What is needed here is a word-for-word copy of all the entries below.
----- Exercise materials
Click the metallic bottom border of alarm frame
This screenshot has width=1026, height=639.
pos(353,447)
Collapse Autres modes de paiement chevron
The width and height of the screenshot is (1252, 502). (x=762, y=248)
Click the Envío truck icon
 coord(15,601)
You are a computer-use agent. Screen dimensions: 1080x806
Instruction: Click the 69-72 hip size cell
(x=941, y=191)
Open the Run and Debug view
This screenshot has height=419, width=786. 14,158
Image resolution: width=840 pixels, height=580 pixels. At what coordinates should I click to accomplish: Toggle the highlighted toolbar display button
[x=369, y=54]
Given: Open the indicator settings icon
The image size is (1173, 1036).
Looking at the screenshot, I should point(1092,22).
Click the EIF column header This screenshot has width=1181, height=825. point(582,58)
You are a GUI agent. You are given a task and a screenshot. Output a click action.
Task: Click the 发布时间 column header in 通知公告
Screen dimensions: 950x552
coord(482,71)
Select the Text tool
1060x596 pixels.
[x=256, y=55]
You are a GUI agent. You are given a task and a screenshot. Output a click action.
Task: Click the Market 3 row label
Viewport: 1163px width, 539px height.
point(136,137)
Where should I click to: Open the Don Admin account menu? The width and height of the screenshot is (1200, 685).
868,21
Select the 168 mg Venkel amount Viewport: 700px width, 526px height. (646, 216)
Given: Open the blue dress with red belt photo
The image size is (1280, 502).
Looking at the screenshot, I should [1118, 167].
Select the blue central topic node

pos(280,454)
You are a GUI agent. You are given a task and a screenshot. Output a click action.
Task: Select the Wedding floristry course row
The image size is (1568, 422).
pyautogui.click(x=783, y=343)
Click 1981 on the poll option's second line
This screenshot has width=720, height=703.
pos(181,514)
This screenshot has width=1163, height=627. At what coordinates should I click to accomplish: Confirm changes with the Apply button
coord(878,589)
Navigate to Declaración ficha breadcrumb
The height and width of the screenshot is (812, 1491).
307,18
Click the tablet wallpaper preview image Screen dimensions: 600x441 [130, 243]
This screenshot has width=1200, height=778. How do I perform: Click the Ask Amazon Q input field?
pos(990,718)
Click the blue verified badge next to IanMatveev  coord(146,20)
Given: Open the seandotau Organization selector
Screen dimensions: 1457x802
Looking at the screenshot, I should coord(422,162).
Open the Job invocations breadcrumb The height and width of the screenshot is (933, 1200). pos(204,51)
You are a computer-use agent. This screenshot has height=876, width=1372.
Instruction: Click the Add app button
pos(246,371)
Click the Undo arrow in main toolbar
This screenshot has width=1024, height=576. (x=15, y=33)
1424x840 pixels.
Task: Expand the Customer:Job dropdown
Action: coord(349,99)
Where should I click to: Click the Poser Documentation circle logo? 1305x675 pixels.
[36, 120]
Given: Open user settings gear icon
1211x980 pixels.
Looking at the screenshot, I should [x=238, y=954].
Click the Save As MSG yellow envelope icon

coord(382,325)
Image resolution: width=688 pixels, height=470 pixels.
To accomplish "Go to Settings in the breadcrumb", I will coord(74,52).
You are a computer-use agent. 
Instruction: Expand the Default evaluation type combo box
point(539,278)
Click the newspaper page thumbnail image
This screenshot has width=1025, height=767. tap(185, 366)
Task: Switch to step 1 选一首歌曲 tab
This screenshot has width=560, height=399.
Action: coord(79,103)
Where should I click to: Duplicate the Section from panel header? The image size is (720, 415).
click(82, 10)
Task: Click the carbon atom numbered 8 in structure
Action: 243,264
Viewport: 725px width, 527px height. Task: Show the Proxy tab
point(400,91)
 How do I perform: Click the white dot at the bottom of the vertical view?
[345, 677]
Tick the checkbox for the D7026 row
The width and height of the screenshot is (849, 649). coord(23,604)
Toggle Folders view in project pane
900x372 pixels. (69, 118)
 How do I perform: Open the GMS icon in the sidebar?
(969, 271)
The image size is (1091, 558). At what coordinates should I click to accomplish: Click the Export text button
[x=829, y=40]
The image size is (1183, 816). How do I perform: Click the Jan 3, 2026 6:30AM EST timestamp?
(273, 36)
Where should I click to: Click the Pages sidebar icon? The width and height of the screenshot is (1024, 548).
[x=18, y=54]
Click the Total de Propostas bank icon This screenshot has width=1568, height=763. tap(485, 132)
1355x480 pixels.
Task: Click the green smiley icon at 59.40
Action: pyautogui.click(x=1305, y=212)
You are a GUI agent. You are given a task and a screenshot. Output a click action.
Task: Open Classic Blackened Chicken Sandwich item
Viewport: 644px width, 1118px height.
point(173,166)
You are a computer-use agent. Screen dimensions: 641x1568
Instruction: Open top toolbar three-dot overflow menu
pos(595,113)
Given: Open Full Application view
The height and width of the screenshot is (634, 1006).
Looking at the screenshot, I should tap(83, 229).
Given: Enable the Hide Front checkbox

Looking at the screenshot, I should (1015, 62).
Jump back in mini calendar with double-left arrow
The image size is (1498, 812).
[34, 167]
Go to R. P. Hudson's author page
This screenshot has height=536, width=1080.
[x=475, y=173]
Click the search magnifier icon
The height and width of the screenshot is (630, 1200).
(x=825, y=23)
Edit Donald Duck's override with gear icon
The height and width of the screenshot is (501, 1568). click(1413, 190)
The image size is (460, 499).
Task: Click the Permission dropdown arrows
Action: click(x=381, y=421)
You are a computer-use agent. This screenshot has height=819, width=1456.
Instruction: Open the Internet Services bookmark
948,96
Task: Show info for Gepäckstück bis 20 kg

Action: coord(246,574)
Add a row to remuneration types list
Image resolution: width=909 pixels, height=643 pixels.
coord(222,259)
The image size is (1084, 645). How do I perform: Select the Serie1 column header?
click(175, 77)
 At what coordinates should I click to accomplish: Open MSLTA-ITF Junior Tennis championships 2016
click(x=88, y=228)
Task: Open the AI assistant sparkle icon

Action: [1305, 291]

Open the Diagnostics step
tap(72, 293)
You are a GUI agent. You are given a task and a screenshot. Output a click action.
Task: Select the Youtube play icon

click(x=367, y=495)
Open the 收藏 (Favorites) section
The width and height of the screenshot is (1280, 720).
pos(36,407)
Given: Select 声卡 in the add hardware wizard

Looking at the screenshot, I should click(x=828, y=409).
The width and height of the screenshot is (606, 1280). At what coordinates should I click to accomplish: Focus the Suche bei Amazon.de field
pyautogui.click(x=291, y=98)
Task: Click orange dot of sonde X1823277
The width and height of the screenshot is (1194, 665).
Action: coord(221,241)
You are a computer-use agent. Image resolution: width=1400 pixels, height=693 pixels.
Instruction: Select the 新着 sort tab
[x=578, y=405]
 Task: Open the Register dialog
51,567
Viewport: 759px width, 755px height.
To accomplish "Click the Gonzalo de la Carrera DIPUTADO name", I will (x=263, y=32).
----------
> Solution to the problem
Click the metallic bottom border of alarm frame
This screenshot has width=1026, height=639.
pos(353,447)
Collapse Autres modes de paiement chevron
The width and height of the screenshot is (1252, 502). (x=762, y=248)
Click the Envío truck icon
 coord(15,601)
You are a computer-use agent. Screen dimensions: 1080x806
Instruction: Click the 69-72 hip size cell
(x=941, y=191)
Open the Run and Debug view
This screenshot has height=419, width=786. 14,158
Image resolution: width=840 pixels, height=580 pixels. At what coordinates should I click to accomplish: Toggle the highlighted toolbar display button
[x=369, y=54]
Given: Open the indicator settings icon
The image size is (1173, 1036).
Looking at the screenshot, I should point(1092,22).
Click the EIF column header This screenshot has width=1181, height=825. point(582,58)
You are a GUI agent. You are given a task and a screenshot. Output a click action.
Task: Click the 发布时间 column header in 通知公告
Screen dimensions: 950x552
coord(482,71)
Select the Text tool
1060x596 pixels.
[x=256, y=55]
You are a GUI agent. You are given a task and a screenshot. Output a click action.
Task: Click the Market 3 row label
Viewport: 1163px width, 539px height.
point(136,137)
Where should I click to: Open the Don Admin account menu? The width and height of the screenshot is (1200, 685).
868,21
Select the 168 mg Venkel amount Viewport: 700px width, 526px height. (646, 216)
Given: Open the blue dress with red belt photo
The image size is (1280, 502).
Looking at the screenshot, I should [1118, 167].
Select the blue central topic node

pos(280,454)
You are a GUI agent. You are given a task and a screenshot. Output a click action.
Task: Select the Wedding floristry course row
The image size is (1568, 422).
pyautogui.click(x=783, y=343)
Click 1981 on the poll option's second line
This screenshot has width=720, height=703.
pos(181,514)
This screenshot has width=1163, height=627. At what coordinates should I click to accomplish: Confirm changes with the Apply button
coord(878,589)
Navigate to Declaración ficha breadcrumb
The height and width of the screenshot is (812, 1491).
307,18
Click the tablet wallpaper preview image Screen dimensions: 600x441 [130, 243]
This screenshot has width=1200, height=778. How do I perform: Click the Ask Amazon Q input field?
pos(990,718)
Click the blue verified badge next to IanMatveev  coord(146,20)
Given: Open the seandotau Organization selector
Screen dimensions: 1457x802
Looking at the screenshot, I should coord(422,162).
Open the Job invocations breadcrumb The height and width of the screenshot is (933, 1200). pos(204,51)
You are a computer-use agent. This screenshot has height=876, width=1372.
Instruction: Click the Add app button
pos(246,371)
Click the Undo arrow in main toolbar
This screenshot has width=1024, height=576. (x=15, y=33)
1424x840 pixels.
Task: Expand the Customer:Job dropdown
Action: coord(349,99)
Where should I click to: Click the Poser Documentation circle logo? 1305x675 pixels.
[36, 120]
Given: Open user settings gear icon
1211x980 pixels.
Looking at the screenshot, I should [x=238, y=954].
Click the Save As MSG yellow envelope icon

coord(382,325)
Image resolution: width=688 pixels, height=470 pixels.
To accomplish "Go to Settings in the breadcrumb", I will coord(74,52).
You are a computer-use agent. 
Instruction: Expand the Default evaluation type combo box
point(539,278)
Click the newspaper page thumbnail image
This screenshot has width=1025, height=767. tap(185, 366)
Task: Switch to step 1 选一首歌曲 tab
This screenshot has width=560, height=399.
Action: coord(79,103)
Where should I click to: Duplicate the Section from panel header? The image size is (720, 415).
click(82, 10)
Task: Click the carbon atom numbered 8 in structure
Action: 243,264
Viewport: 725px width, 527px height. Task: Show the Proxy tab
point(400,91)
 How do I perform: Click the white dot at the bottom of the vertical view?
[345, 677]
Tick the checkbox for the D7026 row
The width and height of the screenshot is (849, 649). coord(23,604)
Toggle Folders view in project pane
900x372 pixels. (69, 118)
 How do I perform: Open the GMS icon in the sidebar?
(969, 271)
The image size is (1091, 558). At what coordinates should I click to accomplish: Click the Export text button
[x=829, y=40]
The image size is (1183, 816). How do I perform: Click the Jan 3, 2026 6:30AM EST timestamp?
(273, 36)
Where should I click to: Click the Pages sidebar icon? The width and height of the screenshot is (1024, 548).
[x=18, y=54]
Click the Total de Propostas bank icon This screenshot has width=1568, height=763. tap(485, 132)
1355x480 pixels.
Task: Click the green smiley icon at 59.40
Action: pyautogui.click(x=1305, y=212)
You are a GUI agent. You are given a task and a screenshot. Output a click action.
Task: Open Classic Blackened Chicken Sandwich item
Viewport: 644px width, 1118px height.
point(173,166)
You are a computer-use agent. Screen dimensions: 641x1568
Instruction: Open top toolbar three-dot overflow menu
pos(595,113)
Given: Open Full Application view
The height and width of the screenshot is (634, 1006).
Looking at the screenshot, I should tap(83, 229).
Given: Enable the Hide Front checkbox

Looking at the screenshot, I should (1015, 62).
Jump back in mini calendar with double-left arrow
The image size is (1498, 812).
[34, 167]
Go to R. P. Hudson's author page
This screenshot has height=536, width=1080.
[x=475, y=173]
Click the search magnifier icon
The height and width of the screenshot is (630, 1200).
(x=825, y=23)
Edit Donald Duck's override with gear icon
The height and width of the screenshot is (501, 1568). click(1413, 190)
The image size is (460, 499).
Task: Click the Permission dropdown arrows
Action: click(x=381, y=421)
You are a computer-use agent. This screenshot has height=819, width=1456.
Instruction: Open the Internet Services bookmark
948,96
Task: Show info for Gepäckstück bis 20 kg

Action: coord(246,574)
Add a row to remuneration types list
Image resolution: width=909 pixels, height=643 pixels.
coord(222,259)
The image size is (1084, 645). How do I perform: Select the Serie1 column header?
click(175, 77)
 At what coordinates should I click to accomplish: Open MSLTA-ITF Junior Tennis championships 2016
click(x=88, y=228)
Task: Open the AI assistant sparkle icon

Action: [1305, 291]

Open the Diagnostics step
tap(72, 293)
You are a GUI agent. You are given a task and a screenshot. Output a click action.
Task: Select the Youtube play icon

click(x=367, y=495)
Open the 收藏 (Favorites) section
The width and height of the screenshot is (1280, 720).
pos(36,407)
Given: Select 声卡 in the add hardware wizard

Looking at the screenshot, I should click(x=828, y=409).
The width and height of the screenshot is (606, 1280). At what coordinates should I click to accomplish: Focus the Suche bei Amazon.de field
pyautogui.click(x=291, y=98)
Task: Click orange dot of sonde X1823277
The width and height of the screenshot is (1194, 665).
Action: coord(221,241)
You are a computer-use agent. Image resolution: width=1400 pixels, height=693 pixels.
Instruction: Select the 新着 sort tab
[x=578, y=405]
 Task: Open the Register dialog
51,567
Viewport: 759px width, 755px height.
To accomplish "Click the Gonzalo de la Carrera DIPUTADO name", I will (x=263, y=32).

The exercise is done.